Bazen kilo vermek asıl sorun değildir. Birçokları için çok daha zor kiloyu korumak diyet sonrası
Özellikle şok diyetlerde korkunç akordeon etkisi hızla ortaya çıkar: Kilolar bir anda kalçalarınıza geri döner; hatta bazen diyet öncesine göre daha da fazla.
Akordeon etkisi nasıl ortaya çıkıyor?
Hemen hemen her diyetin bir parçasıdır: akordeon etkisi. Karşılaşmış olabileceğiniz bir olguyu şöyle anlatıyor: Diyet yaptıktan sonra, kaybettiğiniz kilolar düşündüğünüzden daha hızlı bir şekilde kalçalarınıza geri dönüyor.
Akordeon etkisi diyete girip daha sonra eski beslenmemize döndüğümüzde ortaya çıkar. Diyet yapıyorsak enerji tüketimimiz normalden düşüktür ve sadece yağ değil kas kütlesi kaybetme riski de vardır.
Kalıcı kilo kaybı için bu durum ölümcüldür: Kas kaybı, diyet sonrası enerji ihtiyacımızı azaltır ve sonrasında tekrar yemek yersek, hatta biraz fazla kalori alırsak, bu kaçınılmaz olarak kilo alımına yol açar.
Bu etki özellikle çok az kalori tüketilen şok diyetlerde ve meyve suyu detoks kürlerinde belirgindir.

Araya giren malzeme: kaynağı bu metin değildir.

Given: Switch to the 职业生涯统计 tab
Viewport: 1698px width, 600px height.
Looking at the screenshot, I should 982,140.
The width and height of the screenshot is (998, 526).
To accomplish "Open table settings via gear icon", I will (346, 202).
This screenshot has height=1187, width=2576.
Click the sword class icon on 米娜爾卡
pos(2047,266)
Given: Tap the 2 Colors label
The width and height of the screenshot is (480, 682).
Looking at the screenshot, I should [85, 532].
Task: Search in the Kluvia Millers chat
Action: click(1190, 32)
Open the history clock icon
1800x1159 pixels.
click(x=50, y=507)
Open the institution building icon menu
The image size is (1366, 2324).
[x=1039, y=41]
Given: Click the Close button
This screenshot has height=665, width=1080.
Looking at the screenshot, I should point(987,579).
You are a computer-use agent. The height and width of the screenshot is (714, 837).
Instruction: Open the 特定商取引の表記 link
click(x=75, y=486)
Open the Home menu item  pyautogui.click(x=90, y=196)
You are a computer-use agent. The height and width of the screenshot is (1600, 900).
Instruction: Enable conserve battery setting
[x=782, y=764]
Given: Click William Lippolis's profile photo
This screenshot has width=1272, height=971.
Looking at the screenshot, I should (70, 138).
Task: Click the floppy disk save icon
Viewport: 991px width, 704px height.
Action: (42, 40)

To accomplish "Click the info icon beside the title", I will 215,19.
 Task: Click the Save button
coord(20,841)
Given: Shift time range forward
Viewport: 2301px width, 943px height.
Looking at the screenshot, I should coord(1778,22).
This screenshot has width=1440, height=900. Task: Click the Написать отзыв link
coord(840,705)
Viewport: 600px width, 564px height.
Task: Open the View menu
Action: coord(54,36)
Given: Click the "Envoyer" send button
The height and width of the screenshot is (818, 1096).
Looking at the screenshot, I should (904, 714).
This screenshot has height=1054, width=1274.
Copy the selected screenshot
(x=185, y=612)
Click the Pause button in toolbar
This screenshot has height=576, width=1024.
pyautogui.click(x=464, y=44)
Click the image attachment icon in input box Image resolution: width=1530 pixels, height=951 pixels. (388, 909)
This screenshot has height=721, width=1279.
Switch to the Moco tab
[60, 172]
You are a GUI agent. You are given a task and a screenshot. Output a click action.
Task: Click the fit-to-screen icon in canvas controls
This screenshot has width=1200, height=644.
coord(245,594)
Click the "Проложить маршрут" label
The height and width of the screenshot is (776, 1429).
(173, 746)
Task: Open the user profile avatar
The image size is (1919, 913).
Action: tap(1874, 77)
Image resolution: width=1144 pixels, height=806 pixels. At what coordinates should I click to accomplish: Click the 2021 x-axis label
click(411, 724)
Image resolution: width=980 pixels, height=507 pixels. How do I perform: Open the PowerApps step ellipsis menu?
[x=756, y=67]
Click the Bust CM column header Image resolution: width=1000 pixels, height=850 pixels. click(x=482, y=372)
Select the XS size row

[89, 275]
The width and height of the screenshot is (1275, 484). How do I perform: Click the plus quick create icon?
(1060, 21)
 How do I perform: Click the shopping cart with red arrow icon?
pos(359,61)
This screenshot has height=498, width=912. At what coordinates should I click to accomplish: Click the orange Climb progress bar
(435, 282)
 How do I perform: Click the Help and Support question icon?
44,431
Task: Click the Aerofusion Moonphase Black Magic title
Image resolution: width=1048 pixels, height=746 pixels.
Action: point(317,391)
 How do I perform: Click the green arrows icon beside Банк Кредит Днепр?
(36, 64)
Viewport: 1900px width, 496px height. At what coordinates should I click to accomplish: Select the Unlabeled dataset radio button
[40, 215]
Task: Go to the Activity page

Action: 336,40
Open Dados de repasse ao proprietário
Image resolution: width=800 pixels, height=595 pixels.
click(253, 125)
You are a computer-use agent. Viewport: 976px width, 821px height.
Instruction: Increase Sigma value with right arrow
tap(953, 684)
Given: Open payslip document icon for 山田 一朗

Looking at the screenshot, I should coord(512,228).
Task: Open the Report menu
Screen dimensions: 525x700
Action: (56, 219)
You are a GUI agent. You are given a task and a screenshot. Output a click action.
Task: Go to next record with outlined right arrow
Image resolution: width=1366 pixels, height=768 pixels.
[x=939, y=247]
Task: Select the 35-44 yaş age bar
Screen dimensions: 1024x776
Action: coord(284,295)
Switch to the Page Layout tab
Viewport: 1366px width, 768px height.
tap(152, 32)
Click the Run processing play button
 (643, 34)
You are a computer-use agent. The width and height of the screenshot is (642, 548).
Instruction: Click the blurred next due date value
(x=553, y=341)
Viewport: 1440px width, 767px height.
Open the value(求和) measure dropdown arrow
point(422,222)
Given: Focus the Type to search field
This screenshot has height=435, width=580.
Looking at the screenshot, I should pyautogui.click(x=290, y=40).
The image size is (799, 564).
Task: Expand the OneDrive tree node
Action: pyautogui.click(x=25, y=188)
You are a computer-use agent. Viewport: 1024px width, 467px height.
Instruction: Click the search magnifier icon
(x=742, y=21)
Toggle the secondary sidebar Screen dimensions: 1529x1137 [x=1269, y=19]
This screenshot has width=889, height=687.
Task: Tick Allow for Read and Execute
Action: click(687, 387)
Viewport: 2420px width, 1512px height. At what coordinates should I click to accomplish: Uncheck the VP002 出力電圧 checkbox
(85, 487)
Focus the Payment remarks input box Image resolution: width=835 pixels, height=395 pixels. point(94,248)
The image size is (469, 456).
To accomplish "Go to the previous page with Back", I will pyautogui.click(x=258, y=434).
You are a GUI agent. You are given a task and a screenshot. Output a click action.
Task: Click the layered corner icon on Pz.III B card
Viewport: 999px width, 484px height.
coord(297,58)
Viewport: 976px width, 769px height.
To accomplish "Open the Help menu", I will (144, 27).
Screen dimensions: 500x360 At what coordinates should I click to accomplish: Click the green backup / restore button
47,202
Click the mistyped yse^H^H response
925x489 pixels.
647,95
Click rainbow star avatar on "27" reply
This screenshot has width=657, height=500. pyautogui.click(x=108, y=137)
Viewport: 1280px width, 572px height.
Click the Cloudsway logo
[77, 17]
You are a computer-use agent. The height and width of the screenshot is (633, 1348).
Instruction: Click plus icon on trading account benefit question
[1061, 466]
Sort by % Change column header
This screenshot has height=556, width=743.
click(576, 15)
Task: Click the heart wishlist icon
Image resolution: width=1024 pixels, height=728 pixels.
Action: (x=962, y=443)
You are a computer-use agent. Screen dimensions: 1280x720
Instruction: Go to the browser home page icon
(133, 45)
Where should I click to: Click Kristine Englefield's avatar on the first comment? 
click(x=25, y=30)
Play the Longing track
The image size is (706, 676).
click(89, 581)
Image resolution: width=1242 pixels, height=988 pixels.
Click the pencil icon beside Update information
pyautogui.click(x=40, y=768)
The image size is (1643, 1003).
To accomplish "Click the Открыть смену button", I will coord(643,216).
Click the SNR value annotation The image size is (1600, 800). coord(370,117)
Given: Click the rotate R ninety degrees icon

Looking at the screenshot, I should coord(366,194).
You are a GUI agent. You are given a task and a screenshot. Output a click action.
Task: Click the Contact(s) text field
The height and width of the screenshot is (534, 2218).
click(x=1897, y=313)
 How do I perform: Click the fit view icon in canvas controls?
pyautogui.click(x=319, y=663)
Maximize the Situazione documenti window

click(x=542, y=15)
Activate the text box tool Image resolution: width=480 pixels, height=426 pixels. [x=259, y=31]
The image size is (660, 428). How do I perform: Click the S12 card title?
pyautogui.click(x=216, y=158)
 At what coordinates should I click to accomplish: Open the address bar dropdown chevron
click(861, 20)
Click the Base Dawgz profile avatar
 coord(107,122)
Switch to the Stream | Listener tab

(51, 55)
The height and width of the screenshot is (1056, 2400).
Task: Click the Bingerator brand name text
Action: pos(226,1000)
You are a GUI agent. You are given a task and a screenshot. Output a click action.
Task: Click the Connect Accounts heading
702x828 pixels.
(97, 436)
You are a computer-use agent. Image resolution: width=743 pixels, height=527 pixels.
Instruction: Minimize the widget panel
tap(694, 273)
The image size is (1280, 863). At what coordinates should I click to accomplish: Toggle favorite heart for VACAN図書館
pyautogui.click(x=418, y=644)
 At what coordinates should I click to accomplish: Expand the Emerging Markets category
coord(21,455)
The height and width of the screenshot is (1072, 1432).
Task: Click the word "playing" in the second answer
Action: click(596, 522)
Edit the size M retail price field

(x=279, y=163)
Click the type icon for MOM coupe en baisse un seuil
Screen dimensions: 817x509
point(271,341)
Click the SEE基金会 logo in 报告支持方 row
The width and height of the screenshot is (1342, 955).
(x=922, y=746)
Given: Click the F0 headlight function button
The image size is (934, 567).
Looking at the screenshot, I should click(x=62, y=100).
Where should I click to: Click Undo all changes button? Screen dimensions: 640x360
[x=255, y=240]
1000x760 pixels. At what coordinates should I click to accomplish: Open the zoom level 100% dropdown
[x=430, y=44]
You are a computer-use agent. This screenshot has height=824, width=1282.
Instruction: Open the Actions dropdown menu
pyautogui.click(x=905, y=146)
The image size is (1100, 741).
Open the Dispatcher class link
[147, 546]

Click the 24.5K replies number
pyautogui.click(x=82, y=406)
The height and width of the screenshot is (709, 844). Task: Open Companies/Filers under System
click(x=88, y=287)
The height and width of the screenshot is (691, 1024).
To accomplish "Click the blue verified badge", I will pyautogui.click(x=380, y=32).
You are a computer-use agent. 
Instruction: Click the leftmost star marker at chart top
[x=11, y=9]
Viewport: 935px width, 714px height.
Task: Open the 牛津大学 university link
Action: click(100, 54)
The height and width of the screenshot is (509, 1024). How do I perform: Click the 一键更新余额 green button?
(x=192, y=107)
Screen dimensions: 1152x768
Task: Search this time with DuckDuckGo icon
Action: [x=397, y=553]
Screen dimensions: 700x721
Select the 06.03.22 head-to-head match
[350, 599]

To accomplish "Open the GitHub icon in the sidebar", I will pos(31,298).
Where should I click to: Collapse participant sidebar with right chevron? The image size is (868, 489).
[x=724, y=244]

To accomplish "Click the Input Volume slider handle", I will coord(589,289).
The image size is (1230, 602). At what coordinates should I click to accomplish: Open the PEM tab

Ancak alışkanlıklarımız daha da belirleyicidir. Diyetten sonra yine eskisi gibi davranırsak, yani az yersek ve hareket etmezsek, diyet boşa gitmiş demektir.
Kilonuzu korumak için doğru beslenme
Birkaç hafta boyunca en sevdiğiniz her şeyden kaçınırsınız ve izin verilen diğer yiyeceklerden çok az yersiniz. Ancak ideal kilonuza ulaştıktan sonra var olan ve çok sevdiğiniz yağlı her şeyi yemeye geri dönersiniz.
Ne yazık ki bu, çoğu kişinin başarılı bir diyetten sonra yaptığı büyük bir kilo koruma hatasıdır. Amacınız diyette uzun vadeli bir değişiklik olmalıdır. Yeme alışkanlıklarınızı değiştirmek zaman alır ancak uzun vadede başarılı olursunuz.
Sağlıklı beslenme felsefesi gereği çoğu zaman menüde doğal gıdalar yer almalıdır.
Bunun anlamı: sebzeler, meyveler, tam tahıllar, az yağlı süt ürünleri, yağsız et, kuruyemişler, tohumlar ve iyi yağlar. Bu tam gıdalar vücudunuza enerji, lif ve antioksidanlar gibi birçok sağlıklı besin sağlar.
Tatlılarda ve beyaz unlu ürünlerde boş karbonhidratlardan kaçının. Enerji sağlarlar ancak neredeyse hiç sağlıklı besin içermezler. Kompleks karbonhidratlar açısından zengin olan kinoa ve amaranth gibi mineraller, baklagiller ve sahte tahıllar açısından zengin tam tahıllı ürünler daha iyidir.
Ayrıca başka bir avantajları daha var: lif. Açlığımızı ve tokluğumuzu düzenlemeye yardımcı olurlar ve sağlıklı sindirim için gereklidirler.
Lif açısından zengin besinler aynı zamanda yeşil sebzeler, patates, yulaf, kurutulmuş meyveler, chia tohumları ve kök sebzelerdir.
Kilolarla mücadelenin bir diğer suç ortağı da proteindir. Protein açısından zengin besinler yalnızca sizi daha iyi doyurmakla kalmaz, aynı zamanda kas kütlesi oluşturmanıza ve korumanıza da yardımcı olur.
Kilo korumada proteinin termik etkisinden de faydalanabiliriz: Protein formunda tüketilen kalorinin neredeyse 25%'si sindirim için kullanılır. Bu, sindirildikleri anda kalori yaktıkları anlamına gelir.